Where do you find Naval Jelly? Thanks for all of the tips.

Mike


----------



## tcleve4911 (Dec 16, 2006)

hardware store.........a real one.........


----------



## thegrgyle (Jan 11, 2011)

*Thanks for all your help!*

Hey guys.... thanks for all the advise. I think I will look into both the naval jelly, and the electrolysis sounds intrigueing..... I always wanted to play with some electricity and water . I will most likely take pictures if I do this, and post them on here for you guys.

Thanks again.:thumbsup::thumbsup::thumbsup:

Fabian


----------



## tcleve4911 (Dec 16, 2006)

There's a post on here somewhere about the electrolosis
If not, go to You Tube
I'm sure someone on there is playing with electricity and water....:laughing:


----------



## ACP (Jan 24, 2009)

I'll second EVAPORUST. Great stuff. You can get it at auto stores. Takes off serious rust and is easy to use. Put a coffee filter in a funnel and pour it back into the jar and reuse and reuse and........


----------



## del schisler (Nov 5, 2009)

thegrgyle said:


> My father in law gave these to me last spring, Apparantly, he had them on his garage floor, and the winter salt and slush did this to his socket set :thumbdown:. He was going to pitch them, and thought maybe I might want them :huh:. I was thinking about seeing if I could clean them up and salvage them... I know there are a few sizes in this set that I do not have.
> 
> I was thinking of soaking them in WD-40, and then taking them to the wire wheel on my grinder, and maybe putting some sort of wire brush on my drill press for the inside of the sockets.
> 
> ...


Rust off will do the job. I belive sear's has it now. It is made by boeing air craft co.  I use this on my table saw and ony other bed and mever no rust.


----------



## dougj71 (Jul 31, 2009)

Harbor freight has Evaporust.They have 2 sizes.Use a 20% off coupon on it.


----------



## Mizer (Mar 11, 2010)

I have done a lot of rust removal with electrolysis. It is not that hard.


----------



## jaxonquad (Jan 26, 2011)

I just recently tried naval jelly for the first time. I was restoring an old lathe with lots of pitting...worked well on light rust. 

Wd 40 removes moisture from metals. Try a penetrating spray lubricant.


----------



## GeorgeC (Jul 30, 2008)

Personally I would think that if those tools would rust that easily then they are not worth keeping. You will forever more have a rust problem with them regardless of how you clean them now.
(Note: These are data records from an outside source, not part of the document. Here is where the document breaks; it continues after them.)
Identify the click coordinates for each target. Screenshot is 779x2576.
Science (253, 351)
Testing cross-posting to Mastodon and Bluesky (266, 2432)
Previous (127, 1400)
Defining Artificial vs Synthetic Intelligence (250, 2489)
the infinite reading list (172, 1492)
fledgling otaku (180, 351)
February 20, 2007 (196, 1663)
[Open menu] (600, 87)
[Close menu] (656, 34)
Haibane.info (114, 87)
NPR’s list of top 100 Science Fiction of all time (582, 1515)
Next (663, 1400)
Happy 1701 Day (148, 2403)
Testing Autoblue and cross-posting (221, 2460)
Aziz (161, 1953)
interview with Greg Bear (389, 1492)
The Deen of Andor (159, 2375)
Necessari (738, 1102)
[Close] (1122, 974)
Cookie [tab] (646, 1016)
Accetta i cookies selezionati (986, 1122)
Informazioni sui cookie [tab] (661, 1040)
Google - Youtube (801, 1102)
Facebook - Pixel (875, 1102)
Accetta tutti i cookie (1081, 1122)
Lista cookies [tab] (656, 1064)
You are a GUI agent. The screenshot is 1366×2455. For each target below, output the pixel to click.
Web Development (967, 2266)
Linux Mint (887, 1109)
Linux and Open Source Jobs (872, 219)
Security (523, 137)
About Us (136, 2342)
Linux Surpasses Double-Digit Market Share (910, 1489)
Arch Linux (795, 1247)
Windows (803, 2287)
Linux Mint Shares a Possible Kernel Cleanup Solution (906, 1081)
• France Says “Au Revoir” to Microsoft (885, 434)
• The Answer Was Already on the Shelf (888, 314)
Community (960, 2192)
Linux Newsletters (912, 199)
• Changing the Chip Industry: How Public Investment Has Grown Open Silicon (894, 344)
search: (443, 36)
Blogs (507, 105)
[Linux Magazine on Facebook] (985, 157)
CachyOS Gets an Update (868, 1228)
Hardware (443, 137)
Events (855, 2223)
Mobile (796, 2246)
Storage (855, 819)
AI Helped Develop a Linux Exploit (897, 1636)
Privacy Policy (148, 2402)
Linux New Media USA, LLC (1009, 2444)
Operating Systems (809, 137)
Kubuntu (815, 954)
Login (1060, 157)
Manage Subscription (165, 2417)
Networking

For the few sizes you need go buy good tools.

Geoge


----------



## thegrgyle (Jan 11, 2011)

GeorgeC said:


> Personally I would think that if those tools would rust that easily then they are not worth keeping. You will forever more have a rust problem with them regardless of how you clean them now.
> 
> For the few sizes you need go buy good tools.
> 
> Geoge


It is a craftsman set, not some cheapo, and I like the fact that I can exchange them if they "Break" for some reason. 

That being said, they have sat in my garage for 2 years now, and I really haven't spent any time with them .... I probably will toss them out when I get sick and tired of kicking them around. 

It is "stupid" little projects like this that help me learn about stuff like electrolysis that I may be able to use later on, and I will have already gotten past the learning curve.

oh well, guess time will tell.

Thanks for all the advise guys.

Fabian


----------